I felt a chill. I tried to reject my immediate suspicion. It was not possible. Nevertheless, I said, “Forvalaka.”

“Tobo, where are you?” Sleepy demanded.

“Here.” He sat with several Children of the Dead, officers in training.

“Find this thing. Catch it. If it’s what Croaker said, I want you to kill it.”

“That’ll be easier said than done. It’s already squabbled with the Black Hounds. They backed off. They’re just trying to keep track of it now.”

“Then kill it, Tobo.” There was no “try to” or “do whatever you can” with this Captain.

I told him, “Ask Lady to help you. She knows those things. But before anybody does anything, we need to set up some kind of protection for One-Eye.” If it was a shape-shifting, man-eating werepanther from our homeworld, it could be only one monster. And that creature hated One-Eye with the deepest and most abiding passion imaginable because One-Eye had slain the only wizard capable of helping it regain its human form.

“You think it really is Lisa Bowalk?” Sleepy asked.

“I get that feeling. But you told me it escaped from the plain through the Khatovar gate. And it couldn’t get back.”

Sleepy shrugged. “That’s what Shivetya showed me. It’s possible that I just assumed it couldn’t get back onto the plain.”

“Or maybe it made new friends out there.”

The little woman spun, barked, “Suvrin?”

Suvrin understood. “I left them on maximum alert.”

I said, “Tobo will have to check the seals on the gate. We don’t want it leaking shadows because whatever it was broke through.” Though the boy would not be able to do much to stem a real flood. That honor would have to go to his hidden folk friends. Lack of technical knowledge about shadowgates was the main reason we continued to reside in the Land of Unknown Shadows.
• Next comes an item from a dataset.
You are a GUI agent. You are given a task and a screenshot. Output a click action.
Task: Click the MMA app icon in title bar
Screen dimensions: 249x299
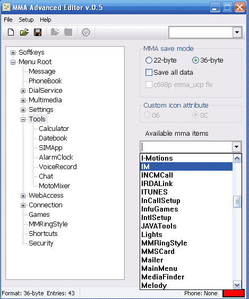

“I understand that, Croaker. Can I get to work here?”

I was underfoot. Being considered useless is irksome.

That condition was familiar to most of us whom Soulcatcher had beguiled and captured and managed to leave buried for fifteen years. Our Company had changed during our slumber. Even Lady and Murgen, who had maintained tenuous connections with the outside world, found themselves marginalized now. Murgen did not mind.

The culture of the Company has become quite alien. Almost no northern flavor remains. Just a few little quirkss in how things are done, and my own proud legacy, an interest in hygiene that is completely foreign to these climes.

These southerners did not enjoy a proper terror of the forvalaka. They insisted on picturing it as just another spooky nightstalker like Big Ears or Paddlefoot, which they consider essentially harmless. Near as I can tell they appear harmless only because their victims seldom survive to report any contrary facts.


“A reading from the First Book of Croaker,” I told the assembly. It was after midnight. There had been no uproar for a while. The shadowgate was not leaking the Unforgiven Dead. Tobo was trying to pinpoint the intruder but was having difficulties. It was moving around a lot, scouting, plainly unsure how it should view the fact that it had fallen right in among us. “In those days the Company was in service to the Syndic of Beryl.”

I told them about another forvalaka, long ago and far away and way more cruel than this one ever could be. I wanted them to worry.